● **Try it**: Return each line exactly as written. Begin with the first line of the entries and end with the line that has "Linear (503, 1338)".

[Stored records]
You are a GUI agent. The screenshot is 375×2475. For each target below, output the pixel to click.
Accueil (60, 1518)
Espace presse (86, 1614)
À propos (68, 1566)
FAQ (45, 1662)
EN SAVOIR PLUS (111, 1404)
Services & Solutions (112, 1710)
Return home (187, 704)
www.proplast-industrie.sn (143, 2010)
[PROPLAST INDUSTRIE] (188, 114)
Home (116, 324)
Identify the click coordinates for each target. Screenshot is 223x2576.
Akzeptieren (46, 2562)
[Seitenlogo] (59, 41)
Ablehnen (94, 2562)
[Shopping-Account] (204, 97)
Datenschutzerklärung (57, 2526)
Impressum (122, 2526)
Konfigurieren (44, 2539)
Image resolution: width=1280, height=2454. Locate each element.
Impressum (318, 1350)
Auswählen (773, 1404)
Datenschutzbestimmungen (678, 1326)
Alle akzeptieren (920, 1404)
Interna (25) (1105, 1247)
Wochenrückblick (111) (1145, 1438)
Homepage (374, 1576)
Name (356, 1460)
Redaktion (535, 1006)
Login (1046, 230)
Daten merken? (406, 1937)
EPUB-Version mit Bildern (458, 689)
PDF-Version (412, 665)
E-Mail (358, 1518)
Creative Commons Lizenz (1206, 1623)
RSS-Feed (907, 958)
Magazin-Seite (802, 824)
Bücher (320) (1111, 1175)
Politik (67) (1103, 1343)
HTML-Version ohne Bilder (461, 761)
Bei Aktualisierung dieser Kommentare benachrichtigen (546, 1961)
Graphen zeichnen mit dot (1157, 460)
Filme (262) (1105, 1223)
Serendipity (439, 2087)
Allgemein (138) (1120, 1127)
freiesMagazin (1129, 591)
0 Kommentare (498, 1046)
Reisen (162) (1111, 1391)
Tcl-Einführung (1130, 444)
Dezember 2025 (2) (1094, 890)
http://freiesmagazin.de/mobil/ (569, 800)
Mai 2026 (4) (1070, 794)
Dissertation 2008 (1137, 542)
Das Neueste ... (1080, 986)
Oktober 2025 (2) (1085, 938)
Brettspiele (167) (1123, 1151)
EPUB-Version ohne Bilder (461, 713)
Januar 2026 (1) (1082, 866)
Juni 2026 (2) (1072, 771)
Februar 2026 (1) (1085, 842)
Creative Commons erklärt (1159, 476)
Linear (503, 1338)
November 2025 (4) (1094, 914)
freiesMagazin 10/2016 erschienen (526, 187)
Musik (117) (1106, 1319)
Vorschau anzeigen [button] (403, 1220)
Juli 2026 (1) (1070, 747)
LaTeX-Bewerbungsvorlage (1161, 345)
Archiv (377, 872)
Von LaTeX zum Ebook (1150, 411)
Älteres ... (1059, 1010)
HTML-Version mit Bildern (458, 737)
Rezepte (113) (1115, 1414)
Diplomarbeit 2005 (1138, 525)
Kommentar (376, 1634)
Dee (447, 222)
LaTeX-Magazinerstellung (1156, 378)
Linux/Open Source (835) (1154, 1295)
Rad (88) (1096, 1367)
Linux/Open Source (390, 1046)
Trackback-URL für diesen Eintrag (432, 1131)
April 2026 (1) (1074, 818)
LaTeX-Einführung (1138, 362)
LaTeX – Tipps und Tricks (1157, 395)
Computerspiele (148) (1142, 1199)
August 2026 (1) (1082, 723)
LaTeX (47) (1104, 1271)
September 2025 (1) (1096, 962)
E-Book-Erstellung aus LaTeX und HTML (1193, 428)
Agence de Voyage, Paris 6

● **Finished exercise**:
You are a GUI agent. The screenshot is 375×2475. For each target below, output the pixel to click.
Accueil (60, 1518)
Espace presse (86, 1614)
À propos (68, 1566)
FAQ (45, 1662)
EN SAVOIR PLUS (111, 1404)
Services & Solutions (112, 1710)
Return home (187, 704)
www.proplast-industrie.sn (143, 2010)
[PROPLAST INDUSTRIE] (188, 114)
Home (116, 324)
Identify the click coordinates for each target. Screenshot is 223x2576.
Akzeptieren (46, 2562)
[Seitenlogo] (59, 41)
Ablehnen (94, 2562)
[Shopping-Account] (204, 97)
Datenschutzerklärung (57, 2526)
Impressum (122, 2526)
Konfigurieren (44, 2539)
Image resolution: width=1280, height=2454. Locate each element.
Impressum (318, 1350)
Auswählen (773, 1404)
Datenschutzbestimmungen (678, 1326)
Alle akzeptieren (920, 1404)
Interna (25) (1105, 1247)
Wochenrückblick (111) (1145, 1438)
Homepage (374, 1576)
Name (356, 1460)
Redaktion (535, 1006)
Login (1046, 230)
Daten merken? (406, 1937)
EPUB-Version mit Bildern (458, 689)
PDF-Version (412, 665)
E-Mail (358, 1518)
Creative Commons Lizenz (1206, 1623)
RSS-Feed (907, 958)
Magazin-Seite (802, 824)
Bücher (320) (1111, 1175)
Politik (67) (1103, 1343)
HTML-Version ohne Bilder (461, 761)
Bei Aktualisierung dieser Kommentare benachrichtigen (546, 1961)
Graphen zeichnen mit dot (1157, 460)
Filme (262) (1105, 1223)
Serendipity (439, 2087)
Allgemein (138) (1120, 1127)
freiesMagazin (1129, 591)
0 Kommentare (498, 1046)
Reisen (162) (1111, 1391)
Tcl-Einführung (1130, 444)
Dezember 2025 (2) (1094, 890)
http://freiesmagazin.de/mobil/ (569, 800)
Mai 2026 (4) (1070, 794)
Dissertation 2008 (1137, 542)
Das Neueste ... (1080, 986)
Oktober 2025 (2) (1085, 938)
Brettspiele (167) (1123, 1151)
EPUB-Version ohne Bilder (461, 713)
Januar 2026 (1) (1082, 866)
Juni 2026 (2) (1072, 771)
Februar 2026 (1) (1085, 842)
Creative Commons erklärt (1159, 476)
Linear (503, 1338)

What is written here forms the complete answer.